Anja Fichtel-Mauritz (born 17 August 1968, née Fichtel) is a retired German foil fencer. At the 1988 Summer Olympics in Seoul, she won in the individual and team competitions, and she won the individual competition of the World Championship in 1986 and 1990. She was winner of the World Championships in 1985, 1989, 1993 as a member of the national German team and second in team competition at the 1992 Summer Olympics. From 1986 until 1996 Fichtel held the title of German champion.

Biography
Anja Fichtel attended the Kaufmännische Schule Tauberbischofsheim and fought for the Fencing-Club Tauberbischofsheim.

Fichtel is remembered not just for her many victories, but also for her vigorous fencing style.
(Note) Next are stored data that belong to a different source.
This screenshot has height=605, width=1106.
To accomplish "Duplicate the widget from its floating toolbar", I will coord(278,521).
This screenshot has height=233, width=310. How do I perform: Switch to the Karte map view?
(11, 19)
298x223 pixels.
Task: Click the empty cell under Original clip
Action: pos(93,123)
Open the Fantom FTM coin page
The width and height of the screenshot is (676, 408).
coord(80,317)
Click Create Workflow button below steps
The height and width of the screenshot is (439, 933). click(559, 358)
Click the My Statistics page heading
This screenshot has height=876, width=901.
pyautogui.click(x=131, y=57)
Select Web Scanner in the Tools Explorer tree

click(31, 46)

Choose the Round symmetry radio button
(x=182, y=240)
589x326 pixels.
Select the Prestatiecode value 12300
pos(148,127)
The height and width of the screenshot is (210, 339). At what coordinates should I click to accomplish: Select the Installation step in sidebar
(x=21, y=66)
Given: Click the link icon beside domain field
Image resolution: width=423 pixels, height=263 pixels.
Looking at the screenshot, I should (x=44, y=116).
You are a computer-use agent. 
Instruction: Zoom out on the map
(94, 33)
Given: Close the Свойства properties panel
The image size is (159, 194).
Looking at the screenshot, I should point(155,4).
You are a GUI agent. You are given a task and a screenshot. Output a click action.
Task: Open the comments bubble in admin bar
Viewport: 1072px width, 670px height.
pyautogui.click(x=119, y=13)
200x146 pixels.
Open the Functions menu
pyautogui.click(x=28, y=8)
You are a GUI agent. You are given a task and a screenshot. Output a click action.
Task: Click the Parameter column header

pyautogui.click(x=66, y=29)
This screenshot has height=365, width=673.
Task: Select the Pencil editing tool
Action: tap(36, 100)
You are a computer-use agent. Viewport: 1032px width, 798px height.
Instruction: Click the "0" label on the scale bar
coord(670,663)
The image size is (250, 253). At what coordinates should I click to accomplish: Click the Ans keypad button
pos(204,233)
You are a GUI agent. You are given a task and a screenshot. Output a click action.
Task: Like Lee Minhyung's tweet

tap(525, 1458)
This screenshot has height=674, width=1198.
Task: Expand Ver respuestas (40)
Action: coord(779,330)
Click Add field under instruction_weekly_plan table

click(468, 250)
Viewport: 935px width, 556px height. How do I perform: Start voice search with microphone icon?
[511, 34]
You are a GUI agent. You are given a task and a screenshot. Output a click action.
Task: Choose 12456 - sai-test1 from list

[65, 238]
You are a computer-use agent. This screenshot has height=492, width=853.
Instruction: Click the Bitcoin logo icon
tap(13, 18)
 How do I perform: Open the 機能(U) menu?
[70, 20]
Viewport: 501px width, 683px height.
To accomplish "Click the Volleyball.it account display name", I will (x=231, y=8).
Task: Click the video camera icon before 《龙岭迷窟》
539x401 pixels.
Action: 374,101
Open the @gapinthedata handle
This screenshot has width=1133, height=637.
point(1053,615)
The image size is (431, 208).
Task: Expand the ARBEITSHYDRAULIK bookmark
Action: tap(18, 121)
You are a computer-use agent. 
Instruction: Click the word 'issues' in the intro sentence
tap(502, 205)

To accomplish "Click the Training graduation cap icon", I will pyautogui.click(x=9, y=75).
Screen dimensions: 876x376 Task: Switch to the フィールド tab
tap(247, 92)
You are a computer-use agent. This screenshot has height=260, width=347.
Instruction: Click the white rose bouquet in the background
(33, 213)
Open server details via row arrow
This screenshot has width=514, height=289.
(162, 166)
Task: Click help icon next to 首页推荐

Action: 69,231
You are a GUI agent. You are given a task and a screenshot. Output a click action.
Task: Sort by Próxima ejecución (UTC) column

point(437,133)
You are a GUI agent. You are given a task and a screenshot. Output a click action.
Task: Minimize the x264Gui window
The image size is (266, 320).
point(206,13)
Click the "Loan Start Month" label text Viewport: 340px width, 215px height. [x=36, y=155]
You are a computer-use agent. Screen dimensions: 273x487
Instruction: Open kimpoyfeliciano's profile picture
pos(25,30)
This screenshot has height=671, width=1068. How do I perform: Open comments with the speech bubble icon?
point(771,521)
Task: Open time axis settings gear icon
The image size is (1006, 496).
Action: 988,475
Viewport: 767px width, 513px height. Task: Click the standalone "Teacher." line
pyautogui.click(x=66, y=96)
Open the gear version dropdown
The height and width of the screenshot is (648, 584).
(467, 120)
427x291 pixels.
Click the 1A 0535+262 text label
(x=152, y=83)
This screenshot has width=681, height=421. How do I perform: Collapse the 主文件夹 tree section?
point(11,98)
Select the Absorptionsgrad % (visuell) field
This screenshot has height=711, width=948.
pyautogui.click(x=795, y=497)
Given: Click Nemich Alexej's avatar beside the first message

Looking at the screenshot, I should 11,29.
As Elena Grishina, the Soviet fencer, recalls: 

In 1990, she won the "Russian Cup," an international tournament in foil fencing for women held in Moscow, where the highest award was reserved for the foil fencer who did not lose a single bout. A year later, she again won the same cup.

Seven weeks before the Olympics in Barcelona, Anja gave birth to her son Lauren. She followed her husband Merten Mauritz to Austria and changed her name to Fichtel-Mauritz. She still represented Germany at the team Olympics and took second place behind the Italian team.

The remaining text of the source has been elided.